--- Material provided ---

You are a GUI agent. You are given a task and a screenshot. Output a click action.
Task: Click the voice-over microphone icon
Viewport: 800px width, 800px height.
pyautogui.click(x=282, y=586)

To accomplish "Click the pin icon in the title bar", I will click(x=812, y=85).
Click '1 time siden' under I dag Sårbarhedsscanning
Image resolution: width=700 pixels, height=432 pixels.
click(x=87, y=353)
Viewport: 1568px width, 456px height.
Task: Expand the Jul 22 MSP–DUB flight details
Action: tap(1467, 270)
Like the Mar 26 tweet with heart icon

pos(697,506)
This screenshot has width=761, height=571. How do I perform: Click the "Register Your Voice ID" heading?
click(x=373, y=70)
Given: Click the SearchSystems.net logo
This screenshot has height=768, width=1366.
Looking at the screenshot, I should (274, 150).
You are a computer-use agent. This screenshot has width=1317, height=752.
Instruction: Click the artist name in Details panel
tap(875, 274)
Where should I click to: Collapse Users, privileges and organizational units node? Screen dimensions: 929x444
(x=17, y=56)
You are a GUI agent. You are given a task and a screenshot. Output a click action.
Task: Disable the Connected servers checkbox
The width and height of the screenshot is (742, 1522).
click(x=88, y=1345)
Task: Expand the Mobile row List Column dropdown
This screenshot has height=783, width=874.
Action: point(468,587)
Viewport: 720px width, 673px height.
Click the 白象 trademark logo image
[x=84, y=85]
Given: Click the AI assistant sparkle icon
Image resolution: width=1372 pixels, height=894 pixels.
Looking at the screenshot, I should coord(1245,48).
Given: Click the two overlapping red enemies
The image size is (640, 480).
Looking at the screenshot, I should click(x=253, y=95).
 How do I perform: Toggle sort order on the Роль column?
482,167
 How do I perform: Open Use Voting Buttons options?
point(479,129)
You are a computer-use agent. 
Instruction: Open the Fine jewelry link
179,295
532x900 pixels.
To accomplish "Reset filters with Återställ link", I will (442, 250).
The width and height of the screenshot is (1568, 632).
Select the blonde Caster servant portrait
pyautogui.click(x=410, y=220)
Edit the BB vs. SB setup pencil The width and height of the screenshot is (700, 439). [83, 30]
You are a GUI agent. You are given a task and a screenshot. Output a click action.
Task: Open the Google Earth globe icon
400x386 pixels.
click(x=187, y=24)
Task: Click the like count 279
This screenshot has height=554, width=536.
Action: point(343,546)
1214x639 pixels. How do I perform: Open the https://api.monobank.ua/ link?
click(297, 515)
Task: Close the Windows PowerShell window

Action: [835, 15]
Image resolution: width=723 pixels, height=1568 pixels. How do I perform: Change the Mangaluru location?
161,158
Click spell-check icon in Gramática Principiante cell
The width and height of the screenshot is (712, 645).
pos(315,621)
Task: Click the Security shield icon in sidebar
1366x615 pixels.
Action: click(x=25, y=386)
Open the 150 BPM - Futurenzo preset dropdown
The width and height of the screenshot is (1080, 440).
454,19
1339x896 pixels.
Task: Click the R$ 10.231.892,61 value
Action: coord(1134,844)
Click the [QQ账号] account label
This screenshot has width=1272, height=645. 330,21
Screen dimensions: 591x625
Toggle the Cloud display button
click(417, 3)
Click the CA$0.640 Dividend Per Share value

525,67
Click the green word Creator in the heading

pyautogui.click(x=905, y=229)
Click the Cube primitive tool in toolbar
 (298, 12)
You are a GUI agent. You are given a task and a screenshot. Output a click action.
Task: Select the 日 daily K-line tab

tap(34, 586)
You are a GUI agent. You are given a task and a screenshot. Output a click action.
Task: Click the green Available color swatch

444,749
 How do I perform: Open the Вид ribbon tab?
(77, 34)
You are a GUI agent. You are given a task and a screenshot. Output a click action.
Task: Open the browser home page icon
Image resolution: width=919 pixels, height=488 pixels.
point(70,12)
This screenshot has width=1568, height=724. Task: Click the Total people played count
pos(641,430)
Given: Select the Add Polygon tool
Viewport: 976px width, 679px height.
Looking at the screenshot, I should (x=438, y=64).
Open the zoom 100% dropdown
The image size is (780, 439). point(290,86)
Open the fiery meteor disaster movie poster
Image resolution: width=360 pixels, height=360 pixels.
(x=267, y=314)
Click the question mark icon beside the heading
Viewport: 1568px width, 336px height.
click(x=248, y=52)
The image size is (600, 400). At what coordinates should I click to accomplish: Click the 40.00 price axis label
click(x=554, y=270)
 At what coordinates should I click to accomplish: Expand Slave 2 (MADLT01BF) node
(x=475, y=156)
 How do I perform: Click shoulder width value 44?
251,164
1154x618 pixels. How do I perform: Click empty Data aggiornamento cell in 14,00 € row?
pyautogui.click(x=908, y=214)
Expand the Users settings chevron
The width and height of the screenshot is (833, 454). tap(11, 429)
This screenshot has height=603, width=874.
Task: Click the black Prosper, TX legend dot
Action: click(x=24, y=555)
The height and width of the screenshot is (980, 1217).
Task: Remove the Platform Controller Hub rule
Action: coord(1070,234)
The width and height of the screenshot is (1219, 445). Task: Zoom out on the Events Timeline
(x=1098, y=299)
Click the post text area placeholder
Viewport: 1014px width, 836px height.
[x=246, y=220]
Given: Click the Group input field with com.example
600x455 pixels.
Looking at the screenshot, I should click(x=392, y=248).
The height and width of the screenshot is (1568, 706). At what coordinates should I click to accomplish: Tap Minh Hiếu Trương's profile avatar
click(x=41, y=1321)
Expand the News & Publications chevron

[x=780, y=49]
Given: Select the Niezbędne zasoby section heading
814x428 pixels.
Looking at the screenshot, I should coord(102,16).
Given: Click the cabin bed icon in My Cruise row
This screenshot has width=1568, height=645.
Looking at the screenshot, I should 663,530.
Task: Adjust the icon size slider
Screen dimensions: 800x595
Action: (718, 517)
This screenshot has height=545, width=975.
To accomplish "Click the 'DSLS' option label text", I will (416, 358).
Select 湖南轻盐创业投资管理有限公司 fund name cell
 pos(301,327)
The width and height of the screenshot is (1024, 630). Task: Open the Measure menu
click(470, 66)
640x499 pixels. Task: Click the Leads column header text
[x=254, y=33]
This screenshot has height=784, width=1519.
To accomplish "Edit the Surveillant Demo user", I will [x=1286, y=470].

---

_What is being asked:_
Look through the preceding entries for the word "computer". Report how many lines hold it, and only that number.

_Written response:_
2